Illa de Benguerra, Mozambique

  • Date
  • 26 July 2000
  • Lodging
  • Benguerra Lodge
  • Distance
  • 26 KM
  • Total
  • 92961 KM

This morning Jim and I watched locals pulling in their hand-sewn fishing net. The tide determines when more than a dozen people – mostly young men – begin work for more than two hours every day to bring in the catch. The lengthy ropes to the net require workers to pair off along the shore in order to tug more than 100 meters of netting from the heavy water onto the bank. On the beach a pair on either side of the ropes faces the water and intertwines into the ropes a short, but strong piece of wood, which sits against their lower backs for leverage. As the workers walk slowly backwards, the net sluggishly moves from the sea with a poised rhythm unfolding as each pair reaches the top of the beach and moves to begin again in the shallow water – planting their stick through the rope before pulling slowly backwards once more.
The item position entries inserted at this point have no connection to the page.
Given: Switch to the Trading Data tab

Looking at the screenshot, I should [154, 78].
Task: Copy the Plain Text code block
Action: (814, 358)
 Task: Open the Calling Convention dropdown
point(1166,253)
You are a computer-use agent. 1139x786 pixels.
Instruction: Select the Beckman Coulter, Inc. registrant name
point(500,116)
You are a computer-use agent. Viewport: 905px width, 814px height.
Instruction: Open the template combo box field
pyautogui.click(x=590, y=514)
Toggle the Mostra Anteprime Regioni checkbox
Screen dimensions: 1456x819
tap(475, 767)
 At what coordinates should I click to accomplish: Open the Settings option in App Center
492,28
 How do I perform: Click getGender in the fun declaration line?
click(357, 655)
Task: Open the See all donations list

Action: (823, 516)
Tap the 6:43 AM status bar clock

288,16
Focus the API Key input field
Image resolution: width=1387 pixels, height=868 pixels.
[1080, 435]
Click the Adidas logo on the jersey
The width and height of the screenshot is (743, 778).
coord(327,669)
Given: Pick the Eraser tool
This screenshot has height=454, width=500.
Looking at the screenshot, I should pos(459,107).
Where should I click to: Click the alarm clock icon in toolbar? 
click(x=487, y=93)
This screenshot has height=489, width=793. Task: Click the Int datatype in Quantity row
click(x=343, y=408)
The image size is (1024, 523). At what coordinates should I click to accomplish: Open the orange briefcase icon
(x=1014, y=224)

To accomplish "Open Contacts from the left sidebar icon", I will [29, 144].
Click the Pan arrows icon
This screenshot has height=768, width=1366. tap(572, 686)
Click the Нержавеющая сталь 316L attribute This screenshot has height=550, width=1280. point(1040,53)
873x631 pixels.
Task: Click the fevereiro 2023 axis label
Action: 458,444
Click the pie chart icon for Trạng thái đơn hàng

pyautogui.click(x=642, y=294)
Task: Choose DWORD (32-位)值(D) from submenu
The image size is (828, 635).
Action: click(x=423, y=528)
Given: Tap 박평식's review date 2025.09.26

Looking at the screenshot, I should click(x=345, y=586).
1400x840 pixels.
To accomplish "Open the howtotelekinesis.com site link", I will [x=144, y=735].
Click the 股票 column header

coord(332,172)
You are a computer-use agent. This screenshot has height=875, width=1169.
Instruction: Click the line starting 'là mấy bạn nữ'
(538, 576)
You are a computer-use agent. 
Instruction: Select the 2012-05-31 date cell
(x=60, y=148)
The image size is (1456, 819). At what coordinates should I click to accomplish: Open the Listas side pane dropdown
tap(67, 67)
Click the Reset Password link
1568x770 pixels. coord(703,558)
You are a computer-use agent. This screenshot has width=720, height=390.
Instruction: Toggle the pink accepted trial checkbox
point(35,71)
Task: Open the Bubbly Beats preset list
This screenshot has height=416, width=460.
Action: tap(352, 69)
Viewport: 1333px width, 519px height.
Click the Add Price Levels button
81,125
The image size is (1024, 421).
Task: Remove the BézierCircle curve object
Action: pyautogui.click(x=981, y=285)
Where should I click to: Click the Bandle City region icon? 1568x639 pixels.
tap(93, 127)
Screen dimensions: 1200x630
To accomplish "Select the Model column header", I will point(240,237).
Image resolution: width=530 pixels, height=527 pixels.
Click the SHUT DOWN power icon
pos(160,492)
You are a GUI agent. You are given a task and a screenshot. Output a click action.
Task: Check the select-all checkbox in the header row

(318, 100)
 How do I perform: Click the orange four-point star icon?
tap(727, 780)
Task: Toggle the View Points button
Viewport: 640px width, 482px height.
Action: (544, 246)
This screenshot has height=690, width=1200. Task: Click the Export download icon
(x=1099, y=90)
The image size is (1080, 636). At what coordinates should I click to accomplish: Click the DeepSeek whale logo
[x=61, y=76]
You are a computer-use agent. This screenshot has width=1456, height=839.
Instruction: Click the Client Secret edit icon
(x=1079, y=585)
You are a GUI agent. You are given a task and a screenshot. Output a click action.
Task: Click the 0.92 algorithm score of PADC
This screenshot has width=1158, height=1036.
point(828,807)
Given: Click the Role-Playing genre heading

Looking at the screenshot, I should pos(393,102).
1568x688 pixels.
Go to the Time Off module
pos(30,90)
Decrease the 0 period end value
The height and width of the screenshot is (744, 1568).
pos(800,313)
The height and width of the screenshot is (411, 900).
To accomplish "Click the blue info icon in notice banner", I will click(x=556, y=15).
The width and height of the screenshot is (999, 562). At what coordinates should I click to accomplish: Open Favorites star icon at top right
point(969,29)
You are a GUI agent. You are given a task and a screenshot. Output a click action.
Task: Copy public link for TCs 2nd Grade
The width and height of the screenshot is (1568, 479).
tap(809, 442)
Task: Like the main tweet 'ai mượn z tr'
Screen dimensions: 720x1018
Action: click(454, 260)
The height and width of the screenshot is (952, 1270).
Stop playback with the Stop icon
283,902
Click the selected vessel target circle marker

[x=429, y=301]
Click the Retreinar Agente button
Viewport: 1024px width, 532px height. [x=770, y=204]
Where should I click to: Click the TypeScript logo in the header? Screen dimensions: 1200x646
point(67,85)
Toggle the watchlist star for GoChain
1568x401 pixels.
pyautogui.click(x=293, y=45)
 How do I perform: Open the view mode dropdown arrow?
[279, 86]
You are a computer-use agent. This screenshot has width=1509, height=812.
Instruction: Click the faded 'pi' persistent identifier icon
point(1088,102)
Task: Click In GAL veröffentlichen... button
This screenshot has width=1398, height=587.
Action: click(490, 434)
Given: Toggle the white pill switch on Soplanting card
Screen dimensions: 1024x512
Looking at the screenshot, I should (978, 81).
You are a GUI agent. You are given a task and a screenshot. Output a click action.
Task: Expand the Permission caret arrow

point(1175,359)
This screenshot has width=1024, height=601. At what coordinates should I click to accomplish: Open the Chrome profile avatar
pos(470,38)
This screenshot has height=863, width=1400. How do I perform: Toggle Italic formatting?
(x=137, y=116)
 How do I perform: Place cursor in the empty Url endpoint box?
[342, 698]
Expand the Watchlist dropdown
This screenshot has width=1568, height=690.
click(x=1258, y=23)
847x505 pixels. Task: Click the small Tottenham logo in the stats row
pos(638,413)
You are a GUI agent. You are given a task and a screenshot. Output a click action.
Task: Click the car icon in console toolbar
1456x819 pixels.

Once the fish-filled net reaches shore, unloading and sorting commences. Today’s catch arrived at 9:50 a.m. with locals delighted to show us hundreds of tiny sardines, crawling crabs, baby shark, octopus (which I embarrassingly didn’t recognize), oodles of small fish, one too many jellyfish and slimy green seaweed.

Placed in buckets, the fish are then carried home balanced flawlessly upon several women’s’ heads. Some fish are kept for meals and others are taken to market or sold in the village. If the fish are too plentiful, then the women sit, sometimes for hours, with their children playing patiently in the sand, and string the fish onto lines that are thrown over a piece of wood balanced over the women’s shoulders during their long walk home. If the fish are too large, then the women gut them on the spot leaving stomachs and innards on the beach taking home only the meaty flesh.

Several meters down the beach is a man, probably 50 but who looks 60 from the sun and hard work, using a large needle and thread to hand-sew a fishing net more than 160 meters long. After watching the others bringing their net to shore, I understood now that the vast length is required for the fisherman to toss the net from the shore at low tide into waters that become deep and fill with fish during high tide.